Banks further tighten credit standards, while loan demand drops lower
The ECB has published its Bank Lending Survey (BLS) for 2022 Q3. On balance, banks have stepped up the tightening of credit standards on all types of loans in Q3. Moreover, firms' net demand for loans to finance fixed investment and households' net demand for housing loans dropped lower.
Banks further tighten credit standards on all types of loans ...
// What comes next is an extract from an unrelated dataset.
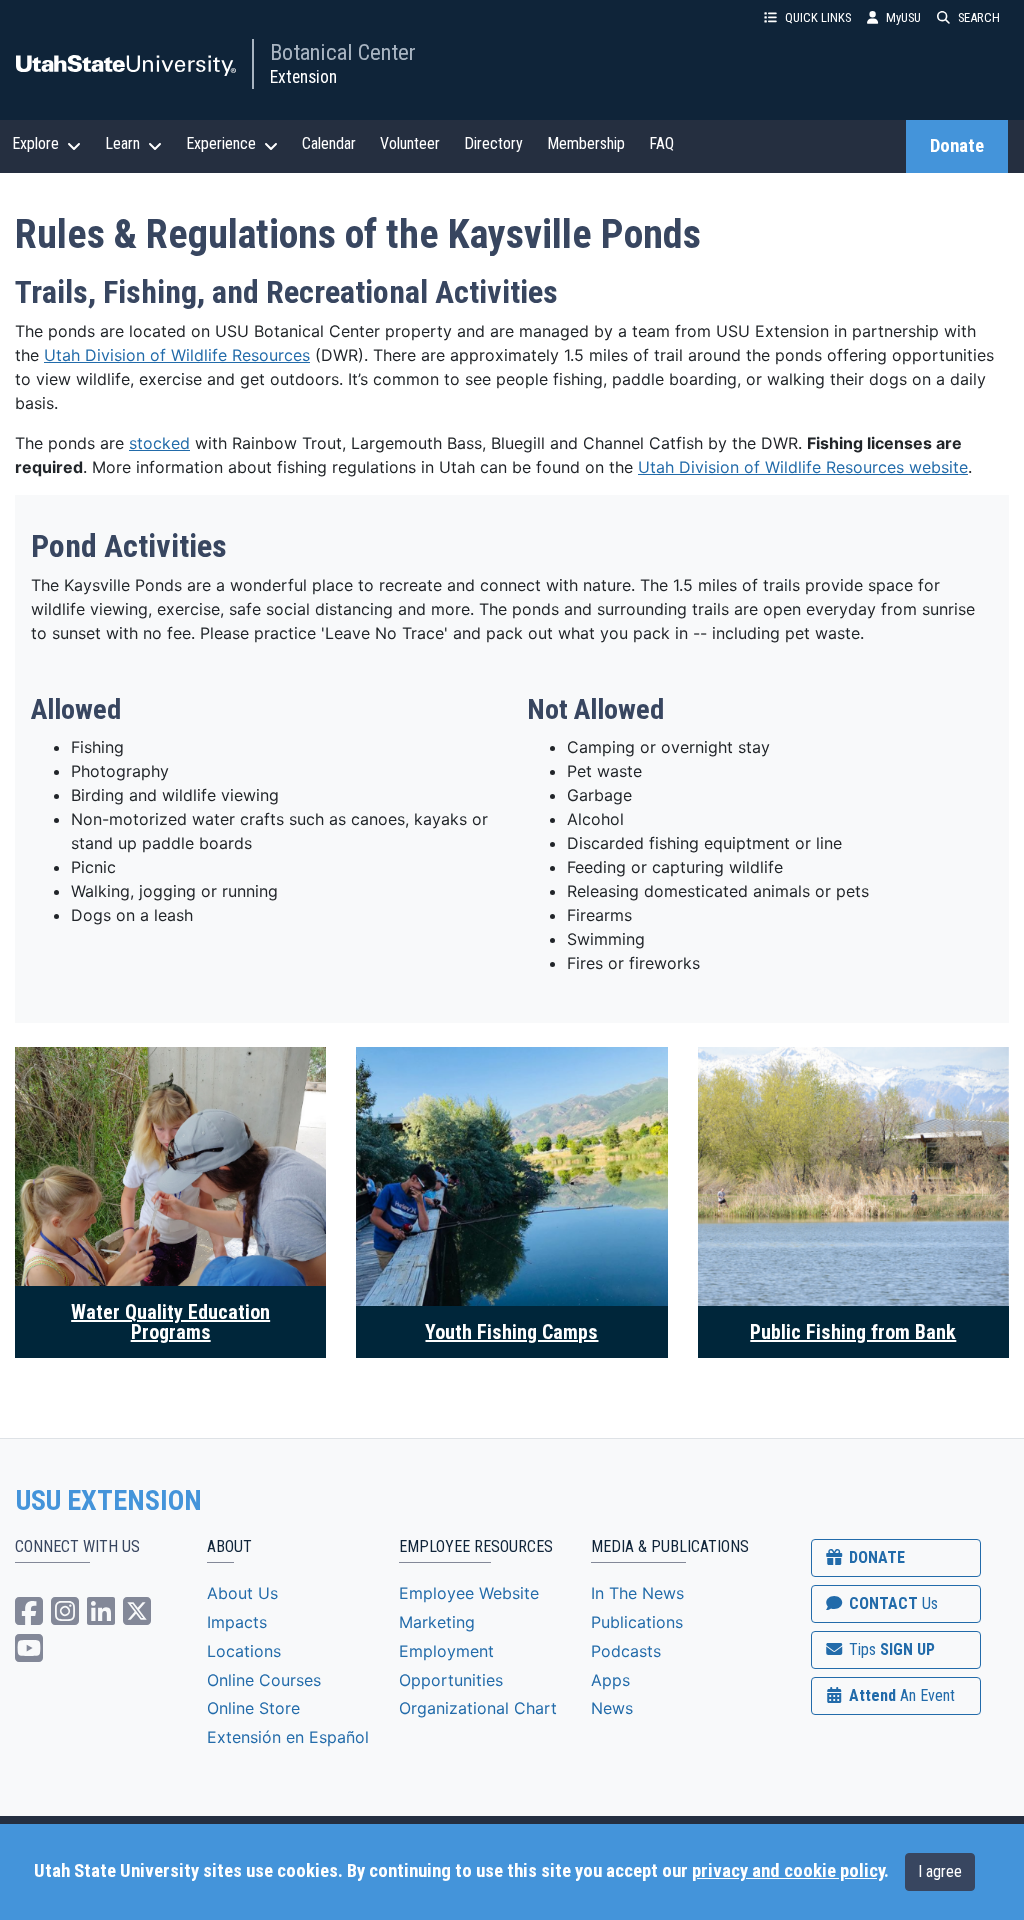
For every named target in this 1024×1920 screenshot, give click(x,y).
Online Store (253, 1708)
The ECB has published its Bank Lending Survey (BLS) for 2022 Q3. On balance, banks have stepped up the tightening of credit standards on all types of loans in Q3. The net percentage of banks that tightened credit standards on loans to enterprises rose to 19 in Q3, up from 16 in Q2, while net tightening on loans to households for house purchases increased to 32 from 24 and that on loans to households for consumer credit to 21 from 9. Risks related to the economic outlook and banks’ declining risk tolerance had a considerable tightening impact on credit standards. However, with the ongoing monetary policy normalisation, banks’ cost of funds and balance sheet constraints had a noticeable tightening impact on credit standards as well. Indeed, from a historical perspective, aside from the pandemic, the report mentions the highest impact of cost of funds and the banks’ balance sheet situation on credit standards since 2012Q2. Besides the tightening of credit standards, banks also reported an increase in the share of rejected applications for loans to enterprises (net percentage 8% after 1% in Q2) and housing loans (net percentage 31% after 28% in Q2).
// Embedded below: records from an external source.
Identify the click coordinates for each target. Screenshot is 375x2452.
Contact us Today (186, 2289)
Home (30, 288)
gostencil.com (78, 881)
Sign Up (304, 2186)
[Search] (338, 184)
... while loan demand drops lower
As regards demand for loans, banks reported a sharp drop in demand for housing loans (net percentage of higher minus lower fell to -42 in Q3, from -10 in Q2). Demand for consumer credit dropped lower as well (to -11 from +11). Demand for loans by enterprises increased slightly, but this was totally due to higher demand for working capital and inventories due to inflated energy and production costs and growing inventories. In fact, loan demand by enterprises to finance fixed investment continued to decline in Q3 (balance -11 in Q3 after -10 in Q2), which is in line with a slowdown in fixed investment. The general level of interest rates had a modest negative impact on loan demand by enterprises, but a large negative impact on demand for housing loans. All in all, the results from the BLS survey seem consistent with an economy that is in recession. They underline that besides the impact of high energy costs on households’ real income and corporate profitability, policy normalisation and interest rate hikes by the central bank are also playing a major role in the economic downturn. The result of the BLS seem in line with our base scenario for the eurozone economy of modest contraction in GDP in Q3 and sharper contractions in 2022Q4-2023Q1.